This year’s multimedia reading list is still comprised of traditional leadership methods and chronicles of historical warriors within its prescription, but it also incorporates new themes — such as lifestyle improvement and confronting biases —  and includes a wide array of professional images that showcases the diverse mosaic of airmen who are the heartbeat of the modern Air Force. Some of the more innovative selections include Facebook Chief Operating Officer Sheryl Sandberg’s “Why We Have Too Few Women Leaders” TED talk, Dan Buettner’s “The Blue Zones Solution” diet and lifestyle guide, and Tech Sgt. Manuel Martinez’ photo displays of extraordinary multiculturalism within the Air Force.

Whereas other branches’ reading lists are either painfully dense, narrowly focused, or simply not updated, the Air Force’s reading list boasts a decidedly relevant career booster. In an era of intense stratification, mandatory lessons, and performance report wars, Welsh has given airmen the tools to stand out in that nebulous realm of self-improvement. The reading list perhaps even gives airmen a much-needed edge in the race toward the now elusive firewall-5 (the Air Force’s version of an A+ on their performance reports), mitigates the rigidity that other branches’ reading lists display, and all the while shapes an outstanding airman.

The 2016 list provides troops an extra opportunity to display “excellence”— and unlike the Marine Corps reading list, it is not mandatory.
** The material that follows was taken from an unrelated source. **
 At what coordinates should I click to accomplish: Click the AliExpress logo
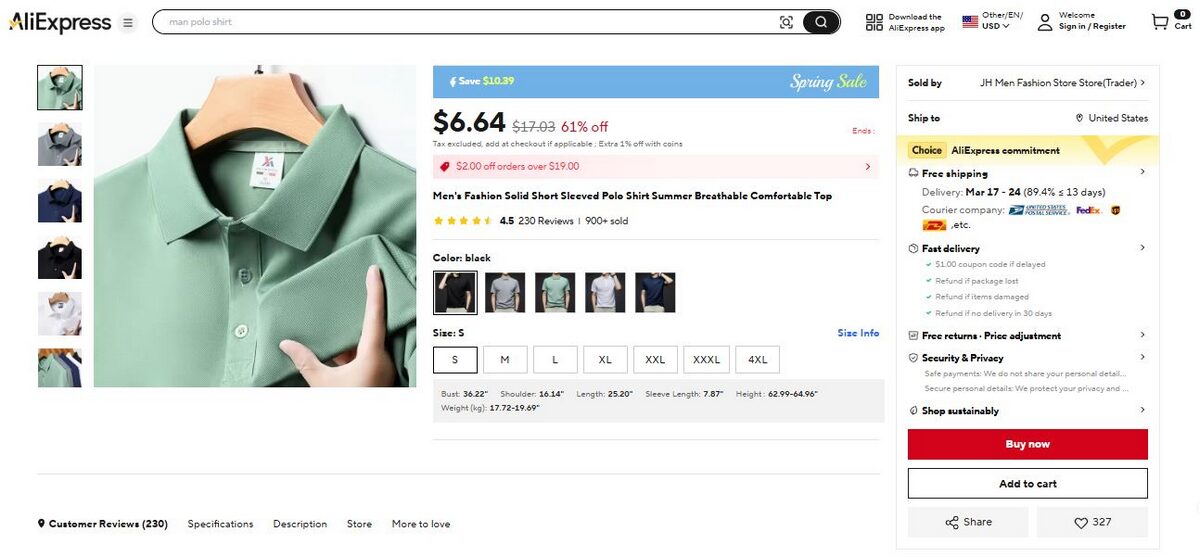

The airmen give impetus to their own self-improvement through willpower, and this kind of willpower is perhaps the golden ticket to reinvigorating the Air Force’s air power.

RELATED: The 10 Books That Should Be on Your Reading List »

By comparison, other branches continue the tradition of prescribing mostly antiquated literature into their reading lists. This year, the Marine Corps finally removed “A Message to Garcia,” a 120-year-old essay about blindly following orders — which has little to do with how the modern military functions. The Army’s list hasn’t been updated since 2014, and both the Navy and Coast Guard’s lists amount to a fundamentally limited lineup.

It’s fitting that the modern, technologically advanced Air Force has been given a modern, multimedia reading list. Insofar as the Air Force’s current air of competitiveness is strong enough to lean against, airmen need to be ever-nimble, ever-advancing, and ever-striving to improve themselves. This reading list, as trite as it may sound, points troops in the right direction. It ultimately endeavors to cultivate a rich, diverse environment of solid troops.

In his message to airmen, Welsh writes, “This year’s list is curated to increase our understanding of past heroes as well as our current challenges while keeping an eye towards a future you make brighter by your service. Use the reading suggestions to improve yourselves, your unit, and our Air Force.”  This message underscores the Air Force’s hopes for an increasingly well-informed, healthy force — one that is not moved through coercion, but by the motivation to succeed and be the best versions of themselves.